[START OF Available records]

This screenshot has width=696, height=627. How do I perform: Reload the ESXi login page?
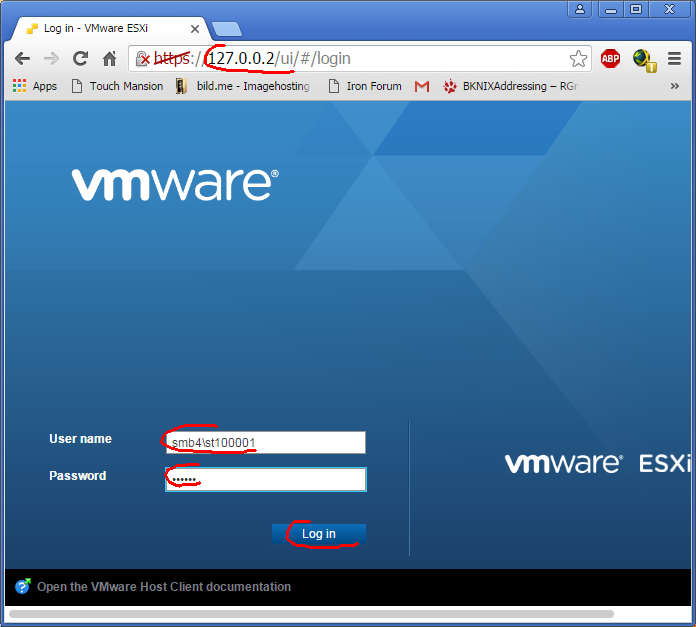(81, 59)

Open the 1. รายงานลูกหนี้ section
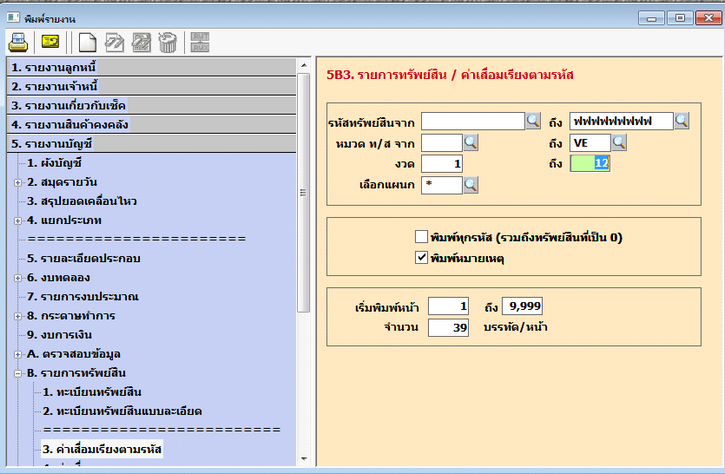tap(150, 67)
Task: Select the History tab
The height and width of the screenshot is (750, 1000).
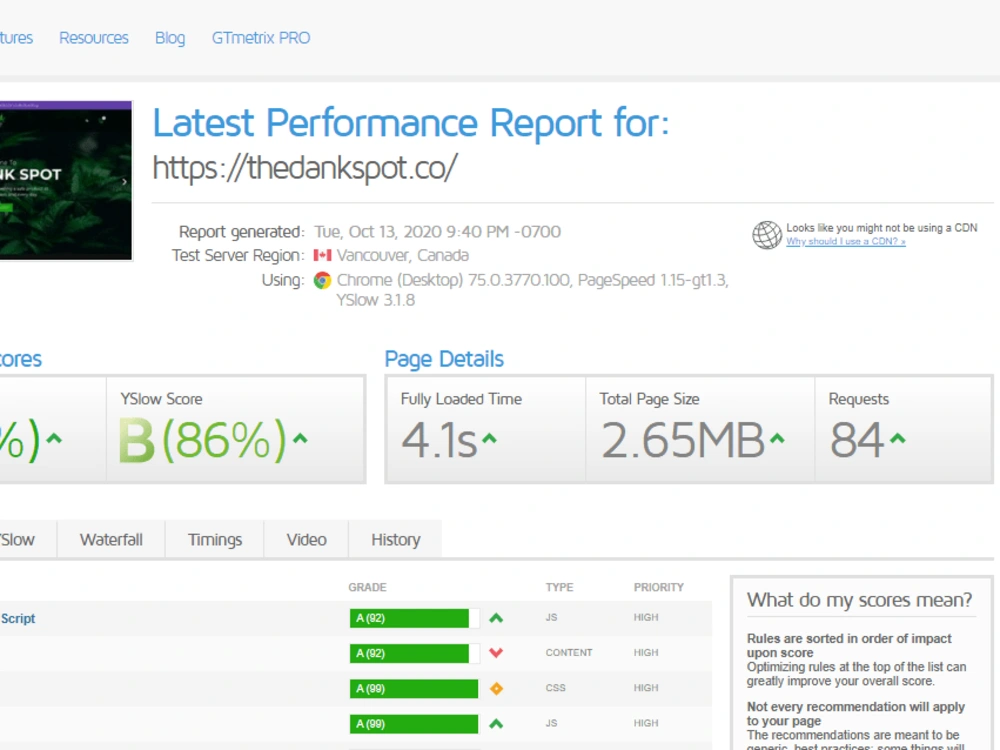Action: pos(395,540)
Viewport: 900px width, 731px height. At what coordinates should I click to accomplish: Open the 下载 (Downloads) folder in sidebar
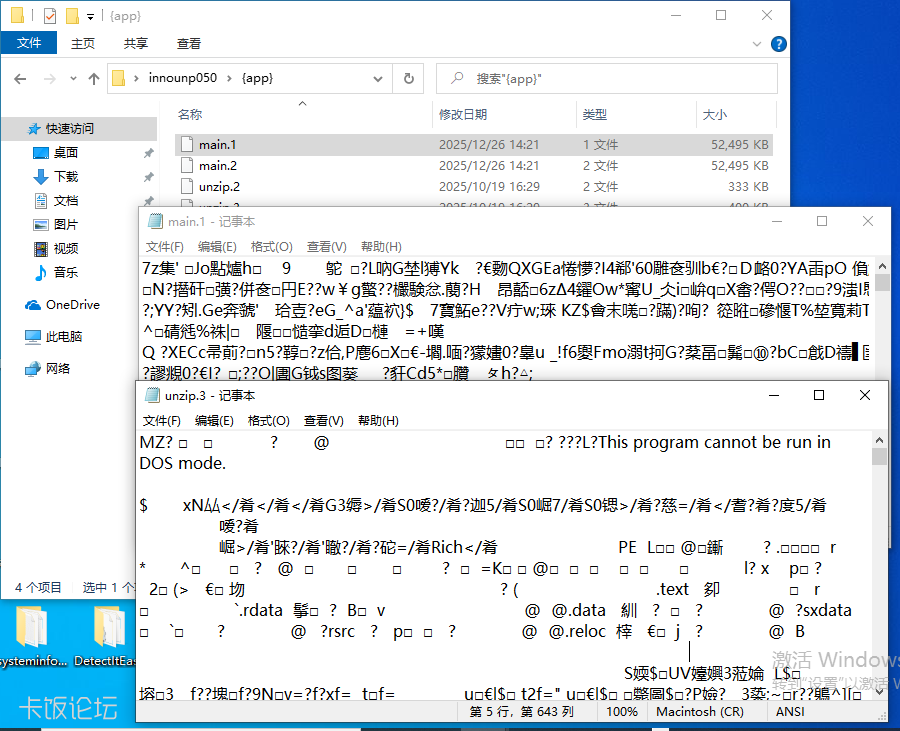[66, 176]
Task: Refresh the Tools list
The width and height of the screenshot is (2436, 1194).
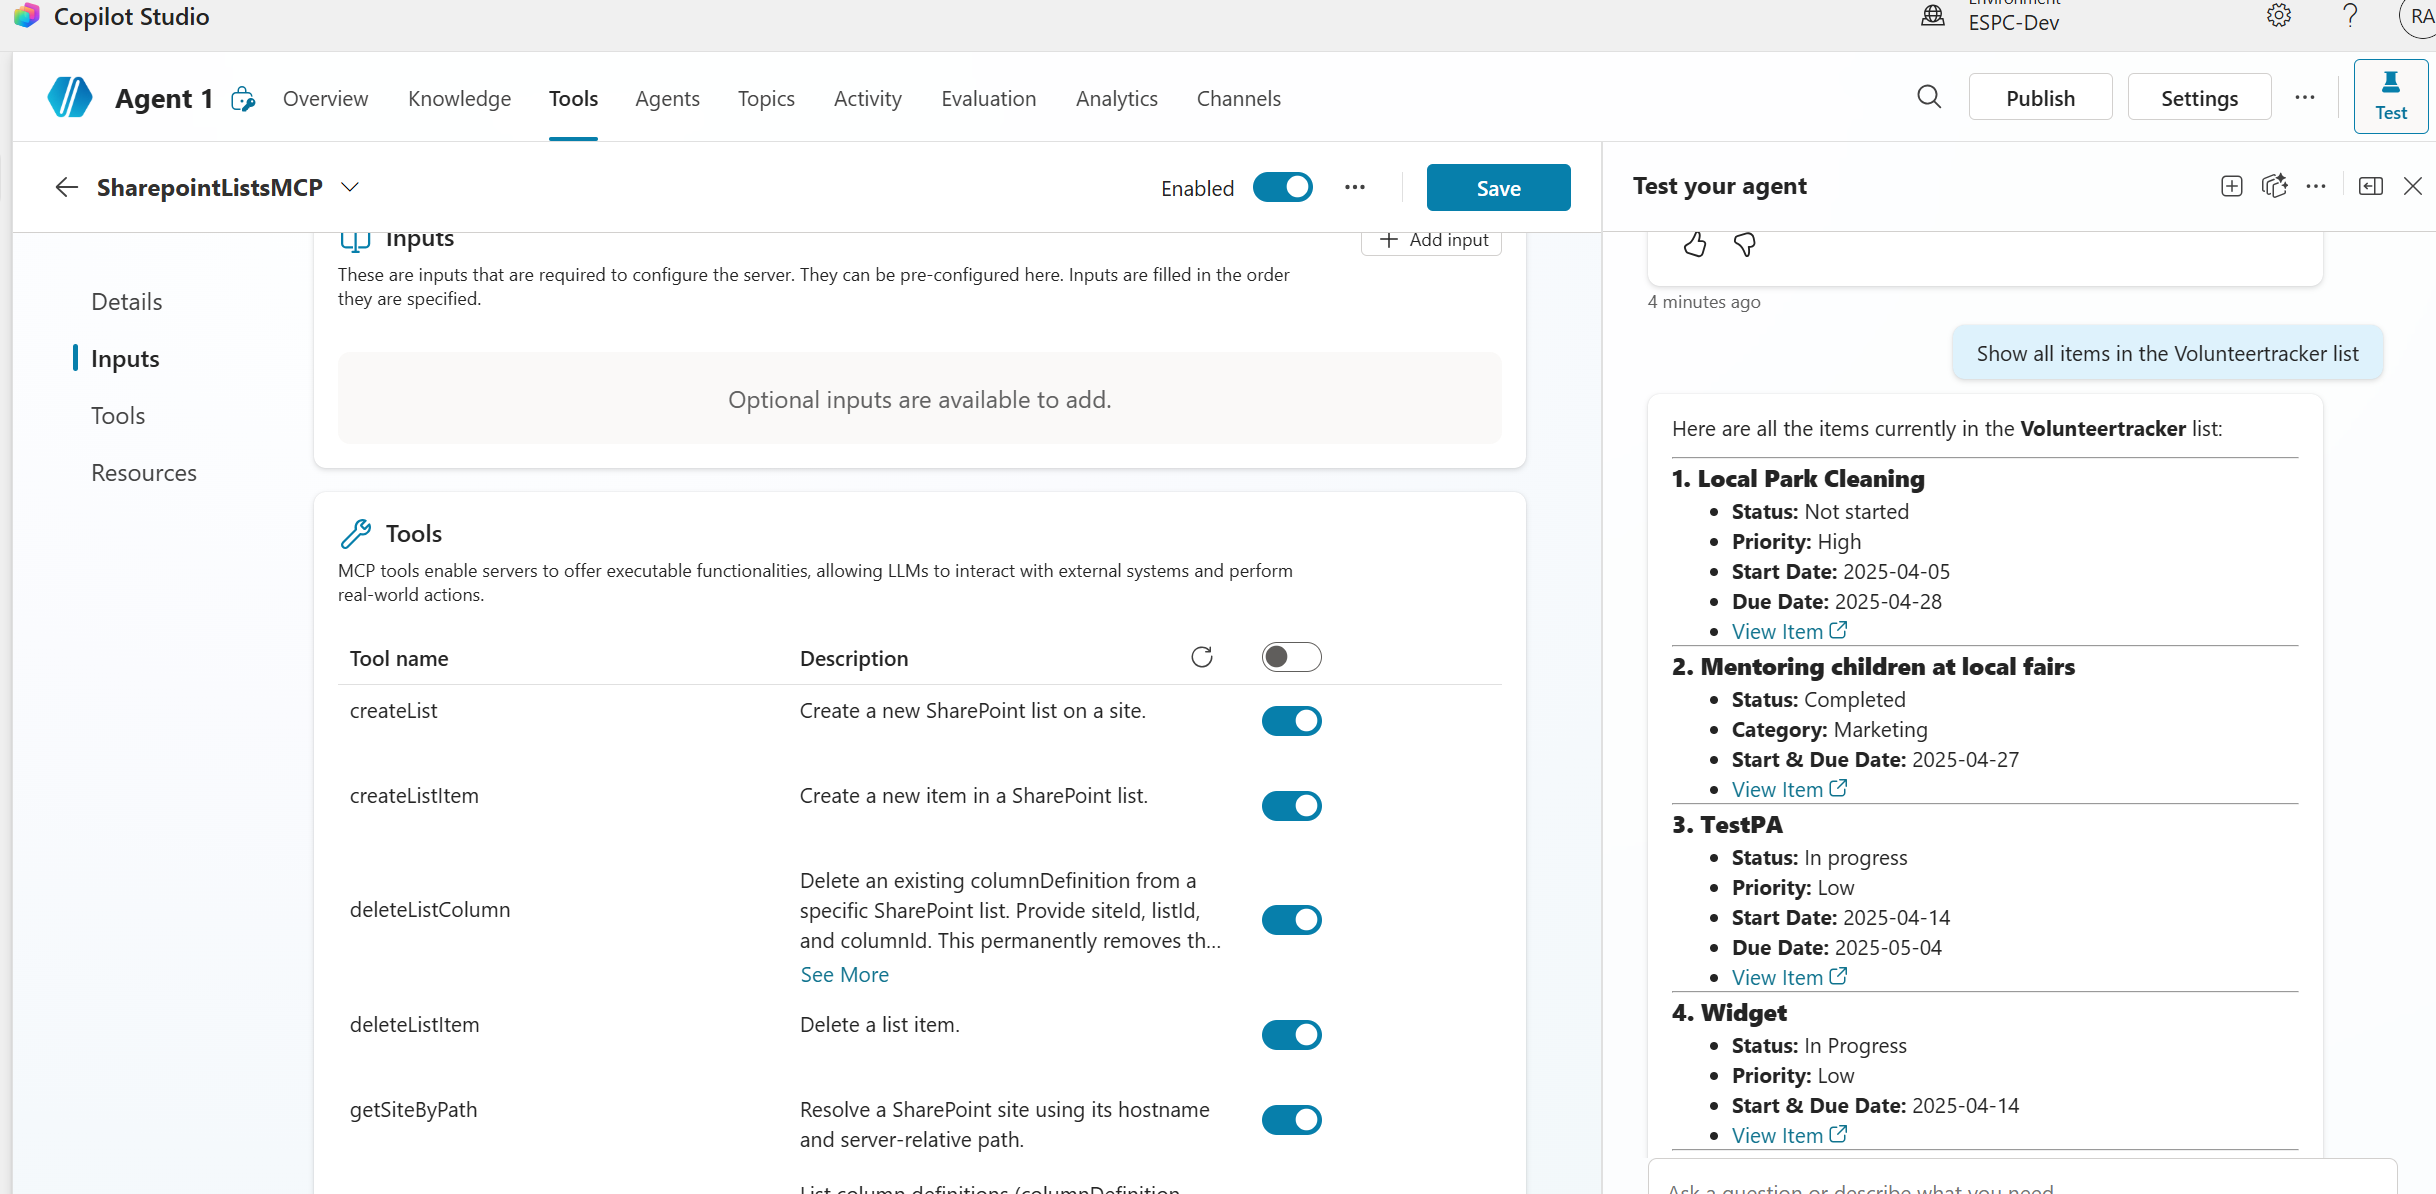Action: coord(1202,656)
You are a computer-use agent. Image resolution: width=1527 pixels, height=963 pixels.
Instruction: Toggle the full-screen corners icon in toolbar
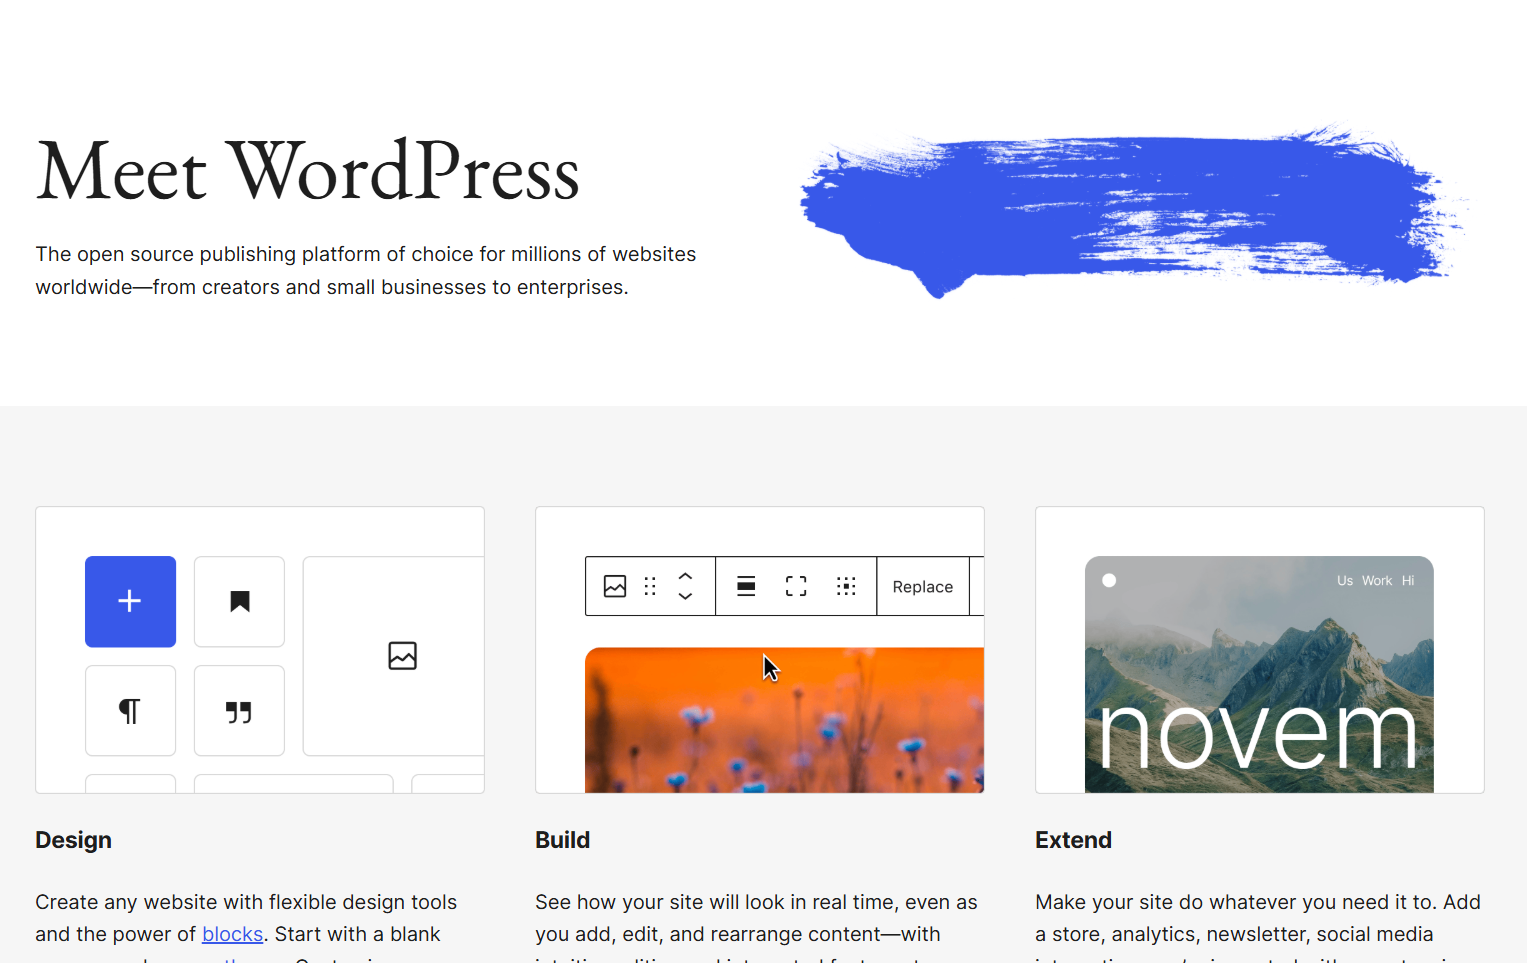tap(796, 586)
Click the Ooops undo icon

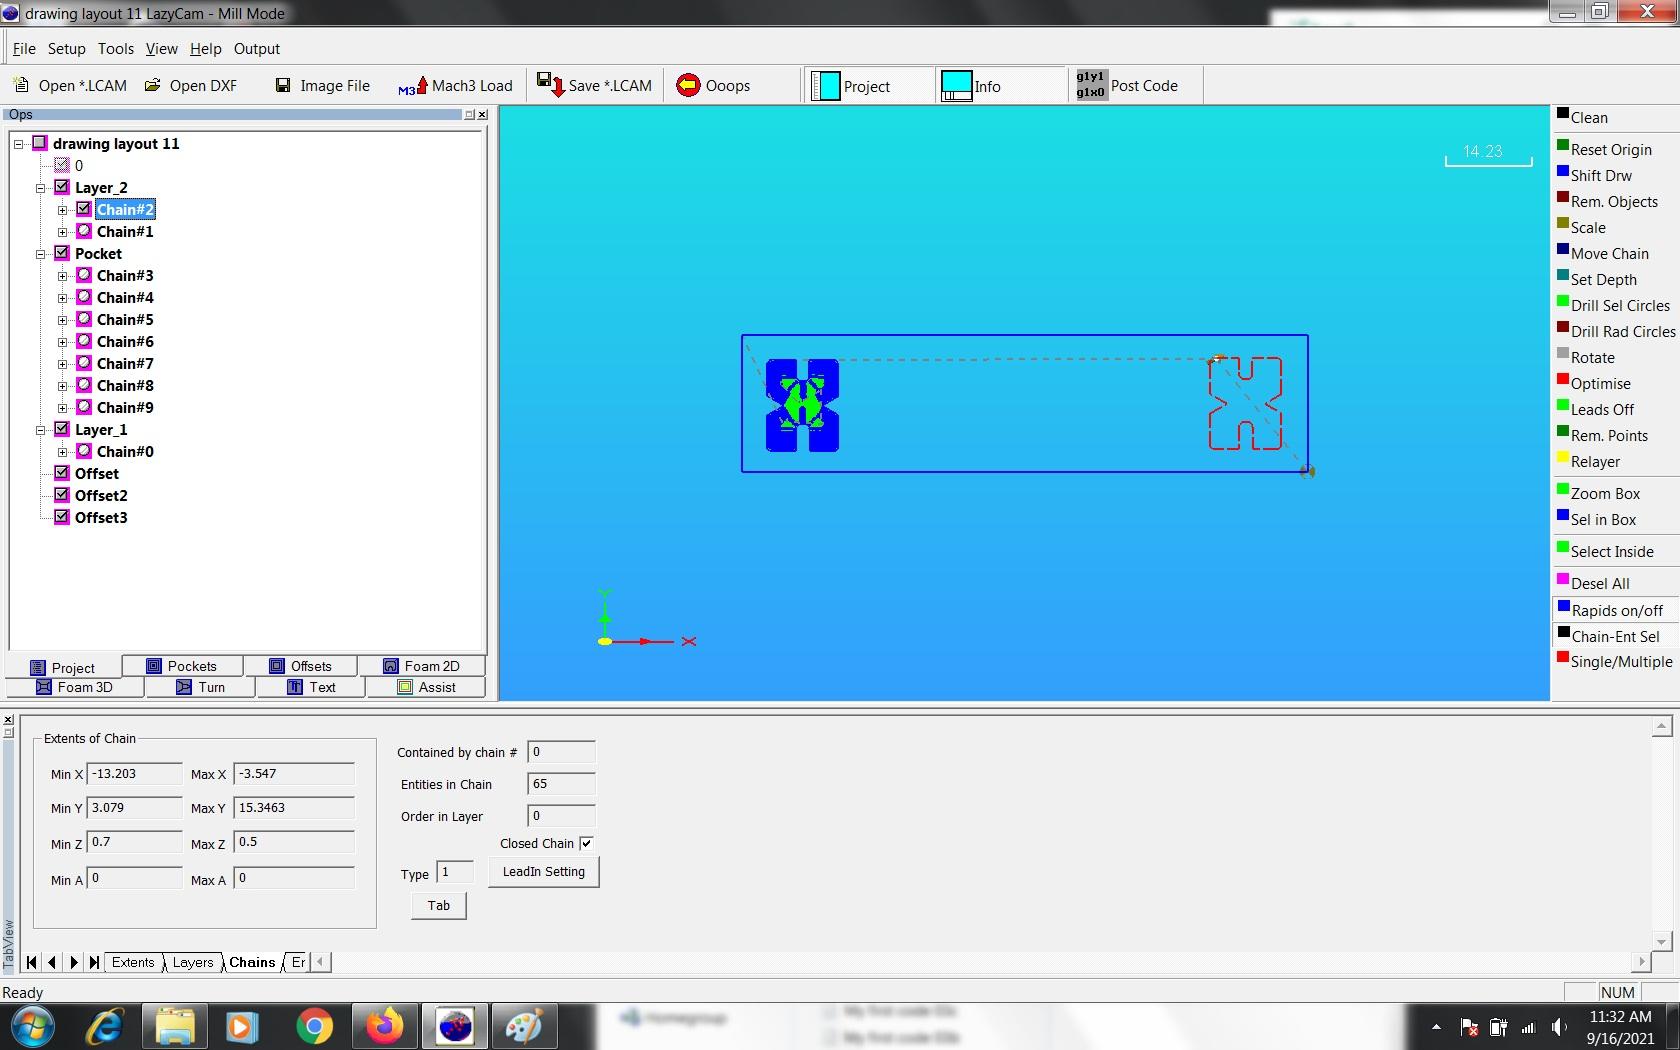tap(716, 85)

[END OF Available records]

Copy out every line of the records word for word, leaving out the pictures.

*Solution to this problem*.
This screenshot has width=696, height=627. How do I perform: Reload the ESXi login page?
(81, 59)

Open the 1. รายงานลูกหนี้ section
tap(150, 67)
Task: Select the History tab
The height and width of the screenshot is (750, 1000).
Action: pos(395,540)
Viewport: 900px width, 731px height. At what coordinates should I click to accomplish: Open the 下载 (Downloads) folder in sidebar
[66, 176]
Task: Refresh the Tools list
The width and height of the screenshot is (2436, 1194).
Action: coord(1202,656)
You are a computer-use agent. Image resolution: width=1527 pixels, height=963 pixels.
Instruction: Toggle the full-screen corners icon in toolbar
tap(796, 586)
Click the Ooops undo icon

tap(716, 85)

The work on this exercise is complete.